Dicho así, como si con eso lo explicara todo. Maione miró fijamente a Ricciardi que, sin responder a la mirada, asintió. A su espalda, sin hacer ruido, se había congregado el grupito de curiosos de siempre. Los cuellos se estiraban, los ojos recorrían veloces como el rayo la escena en busca de detalles que referir, convenientemente exagerados en caso necesario. El estrechamiento de las escaleras frenaba la afluencia.
—¡Cesarano! —aulló Maione—. ¡Te he dicho que no dejaras subir a nadie!
Desde la calle llegó el eco de la respuesta del agente.
—¡Y no ha subido nadie, sargento!
—Es gente que vive aquí —terció la portera.
—Aquí no hay nada que ver, vuelvan a sus casas.
Nadie se movió; los de la primera fila apartaron la vista con aire inocente.
—Muy bien, entendido; Camarda, apunta los nombres de estos señores, así sabremos a quién hay que citar en jefatura para que nos cuenten lo que saben.
No terminó de pronunciar la fórmula mágica y el gentío ya se había esfumado. Se oyó el estruendo de los portazos y el rellano quedó nuevamente despejado a excepción de Nunzia, la portera.
—Comisario, ¿hago salir a la hija de la señora? —le preguntó Maione a Ricciardi.
El viejo procedimiento consolidado: Ricciardi entra sólo para la primera inspección y revive la escena del crimen. Después entra Maione, que lo revisa todo con ojo de policía; las primeras observaciones, la posición del muerto, las ventanas y las puertas. Se busca a los testigos y se los interroga. Por último, se llama al juez, se ve si se puede limpiar toda la porquería, se vuelve a jefatura y se inicia la cacería.
—No, no hace falta. Voy yo.
La vida está llena de sorpresas, pensó Maione. Dijo «Sí, comisario» y dejó pasar a su superior.
Ricciardi cerró la puerta tras de sí. Un pequeño recibidor, un perchero con sombrerera y una banqueta: madera maciza, un mueble que uno no espera encontrar en un pequeño apartamento del barrio de Sanità. El lamento provenía de la única puerta por la que se filtraba la luz. Dos pasos más allá, un comedor.
Un sofá y un sillón, raso azul con orlas doradas, los cojines de los asientos gastados; en los respaldos, unas telas bordadas cubrían el sitio donde apoyaban las cabezas. Una mesa redonda, tres sillas, una de ellas medio rota, una alfombra. En la punta más alejada a la vista de quien entraba descubrió un agujero en la trama. La angustia perenne, dolor puro. Olor a ajo y a orina: una casa de viejos. La luz que entraba por el balcón abierto de par en par era cegadora; enfrente no había edificios. Una ráfaga de aire limpio movió la cortina sin disipar los olores. Lástima, pensó Ricciardi.
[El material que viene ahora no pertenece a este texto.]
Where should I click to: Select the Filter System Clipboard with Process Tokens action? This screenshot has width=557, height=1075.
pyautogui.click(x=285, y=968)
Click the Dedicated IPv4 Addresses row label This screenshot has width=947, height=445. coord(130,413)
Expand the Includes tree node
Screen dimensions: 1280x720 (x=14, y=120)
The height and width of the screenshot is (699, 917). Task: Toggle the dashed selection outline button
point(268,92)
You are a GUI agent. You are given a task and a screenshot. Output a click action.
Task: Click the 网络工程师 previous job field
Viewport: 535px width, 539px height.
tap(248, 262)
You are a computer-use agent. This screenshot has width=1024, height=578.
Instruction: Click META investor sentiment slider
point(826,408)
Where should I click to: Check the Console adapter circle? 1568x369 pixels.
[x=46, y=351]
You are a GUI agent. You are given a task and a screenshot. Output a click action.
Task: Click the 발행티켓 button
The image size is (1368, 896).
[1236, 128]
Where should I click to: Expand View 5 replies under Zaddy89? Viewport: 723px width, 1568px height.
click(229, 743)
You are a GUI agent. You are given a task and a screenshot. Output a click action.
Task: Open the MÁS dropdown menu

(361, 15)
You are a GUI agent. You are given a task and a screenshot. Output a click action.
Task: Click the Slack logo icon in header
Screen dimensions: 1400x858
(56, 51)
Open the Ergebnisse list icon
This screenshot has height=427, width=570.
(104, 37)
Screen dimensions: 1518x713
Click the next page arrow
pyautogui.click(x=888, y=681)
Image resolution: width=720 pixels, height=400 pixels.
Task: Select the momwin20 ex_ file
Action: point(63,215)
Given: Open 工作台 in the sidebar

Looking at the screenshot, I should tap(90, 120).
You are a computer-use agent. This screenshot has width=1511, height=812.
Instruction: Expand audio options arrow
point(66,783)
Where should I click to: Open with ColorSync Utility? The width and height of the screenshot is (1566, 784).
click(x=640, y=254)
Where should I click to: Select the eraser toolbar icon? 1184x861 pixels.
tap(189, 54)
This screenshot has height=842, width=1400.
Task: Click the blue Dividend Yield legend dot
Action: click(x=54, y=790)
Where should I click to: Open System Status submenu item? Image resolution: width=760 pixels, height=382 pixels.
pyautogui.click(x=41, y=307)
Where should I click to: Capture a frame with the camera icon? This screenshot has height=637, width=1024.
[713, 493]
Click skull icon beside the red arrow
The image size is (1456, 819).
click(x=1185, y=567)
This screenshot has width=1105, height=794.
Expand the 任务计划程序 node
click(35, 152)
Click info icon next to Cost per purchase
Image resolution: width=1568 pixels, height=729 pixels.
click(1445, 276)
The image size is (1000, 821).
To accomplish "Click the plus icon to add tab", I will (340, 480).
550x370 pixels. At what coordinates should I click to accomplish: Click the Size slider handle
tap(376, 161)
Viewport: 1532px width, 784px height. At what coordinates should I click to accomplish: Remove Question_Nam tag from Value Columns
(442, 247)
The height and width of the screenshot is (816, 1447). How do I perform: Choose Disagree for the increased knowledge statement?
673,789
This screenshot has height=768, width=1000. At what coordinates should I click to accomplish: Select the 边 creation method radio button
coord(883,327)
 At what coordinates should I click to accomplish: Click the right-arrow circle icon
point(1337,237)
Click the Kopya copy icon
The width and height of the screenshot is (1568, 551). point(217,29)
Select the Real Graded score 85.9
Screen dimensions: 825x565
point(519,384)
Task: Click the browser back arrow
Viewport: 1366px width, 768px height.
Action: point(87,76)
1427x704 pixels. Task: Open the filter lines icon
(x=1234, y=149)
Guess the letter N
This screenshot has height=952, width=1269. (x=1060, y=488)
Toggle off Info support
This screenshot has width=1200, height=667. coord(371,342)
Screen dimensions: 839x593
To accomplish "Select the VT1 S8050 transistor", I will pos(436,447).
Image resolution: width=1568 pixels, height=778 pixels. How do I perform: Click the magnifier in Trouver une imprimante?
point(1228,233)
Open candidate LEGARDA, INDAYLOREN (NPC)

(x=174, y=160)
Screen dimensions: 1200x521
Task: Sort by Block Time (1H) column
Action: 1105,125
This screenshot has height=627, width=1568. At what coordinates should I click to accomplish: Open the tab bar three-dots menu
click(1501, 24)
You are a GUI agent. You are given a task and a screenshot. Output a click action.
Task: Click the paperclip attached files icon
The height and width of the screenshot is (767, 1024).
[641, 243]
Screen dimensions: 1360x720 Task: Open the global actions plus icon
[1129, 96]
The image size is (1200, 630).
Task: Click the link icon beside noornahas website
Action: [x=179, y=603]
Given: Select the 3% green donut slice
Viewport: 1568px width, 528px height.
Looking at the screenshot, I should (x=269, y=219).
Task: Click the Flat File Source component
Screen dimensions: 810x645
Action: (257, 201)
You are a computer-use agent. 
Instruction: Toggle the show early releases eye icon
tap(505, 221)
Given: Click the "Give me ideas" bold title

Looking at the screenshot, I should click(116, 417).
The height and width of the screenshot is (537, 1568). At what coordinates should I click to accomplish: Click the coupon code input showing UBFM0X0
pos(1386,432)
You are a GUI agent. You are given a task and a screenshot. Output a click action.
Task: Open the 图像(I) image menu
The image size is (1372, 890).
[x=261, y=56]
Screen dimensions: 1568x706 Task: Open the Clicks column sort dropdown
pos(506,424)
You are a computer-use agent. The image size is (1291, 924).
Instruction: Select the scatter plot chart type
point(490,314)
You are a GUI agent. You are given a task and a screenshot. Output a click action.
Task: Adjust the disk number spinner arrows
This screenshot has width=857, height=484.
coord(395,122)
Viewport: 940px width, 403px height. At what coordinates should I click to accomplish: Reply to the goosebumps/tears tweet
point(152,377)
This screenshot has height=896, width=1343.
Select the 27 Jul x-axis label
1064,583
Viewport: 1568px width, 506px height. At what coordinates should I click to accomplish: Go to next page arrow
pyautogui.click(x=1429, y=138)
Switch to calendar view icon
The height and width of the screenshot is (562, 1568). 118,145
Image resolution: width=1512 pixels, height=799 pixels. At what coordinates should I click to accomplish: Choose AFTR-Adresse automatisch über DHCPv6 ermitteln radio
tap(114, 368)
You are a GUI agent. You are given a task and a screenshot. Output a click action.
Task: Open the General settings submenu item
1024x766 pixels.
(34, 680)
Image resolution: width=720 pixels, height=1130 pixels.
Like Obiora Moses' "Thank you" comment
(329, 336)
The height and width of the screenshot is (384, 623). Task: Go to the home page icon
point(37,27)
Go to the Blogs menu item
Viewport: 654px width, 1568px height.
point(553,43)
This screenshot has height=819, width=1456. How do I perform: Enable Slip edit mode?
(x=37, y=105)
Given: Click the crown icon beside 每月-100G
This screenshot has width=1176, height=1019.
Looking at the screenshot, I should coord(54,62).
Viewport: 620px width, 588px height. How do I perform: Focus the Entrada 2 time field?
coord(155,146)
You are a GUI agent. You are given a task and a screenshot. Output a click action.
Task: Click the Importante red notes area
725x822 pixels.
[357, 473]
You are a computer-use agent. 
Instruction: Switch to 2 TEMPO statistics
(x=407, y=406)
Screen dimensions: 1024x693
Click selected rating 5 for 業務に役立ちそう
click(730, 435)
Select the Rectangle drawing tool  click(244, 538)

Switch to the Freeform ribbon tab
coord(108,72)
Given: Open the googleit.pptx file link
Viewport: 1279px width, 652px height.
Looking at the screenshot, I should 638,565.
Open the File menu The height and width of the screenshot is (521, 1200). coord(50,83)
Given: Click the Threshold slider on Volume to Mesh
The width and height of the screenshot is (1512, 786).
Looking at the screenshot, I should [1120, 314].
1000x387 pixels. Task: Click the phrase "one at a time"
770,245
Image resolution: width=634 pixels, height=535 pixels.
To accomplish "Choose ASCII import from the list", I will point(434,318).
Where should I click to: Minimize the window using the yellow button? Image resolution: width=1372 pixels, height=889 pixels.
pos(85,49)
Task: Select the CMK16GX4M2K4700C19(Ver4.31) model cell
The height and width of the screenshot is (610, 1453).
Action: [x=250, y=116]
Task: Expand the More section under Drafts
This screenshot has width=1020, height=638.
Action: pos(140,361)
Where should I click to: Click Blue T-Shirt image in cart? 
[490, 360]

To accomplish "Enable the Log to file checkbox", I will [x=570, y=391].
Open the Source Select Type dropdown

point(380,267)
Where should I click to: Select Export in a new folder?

El regusto dulzón, la muerte pedía sitio.
Un moscardón golpeaba, obstinado, contra el cristal.
Un paso más y vio lo que el sillón le había ocultado hasta ese momento. Agachada en el suelo, detrás del sillón, casi invisible, una muchacha se mecía, emitiendo su canto de una sola nota. Un metro más allá, tal vez dos, escapando apenas a la luz que entraba por el balcón, y cerca de la cuarta silla tumbada, un bulto de trapos en un charco oscuro y casi seco que se extendía entre el suelo de baldosas blancas y negras y la alfombra. La muchacha no miraba el bulto, miraba hacia el rincón opuesto del cuarto.
Ricciardi también miró en esa dirección. Y vio.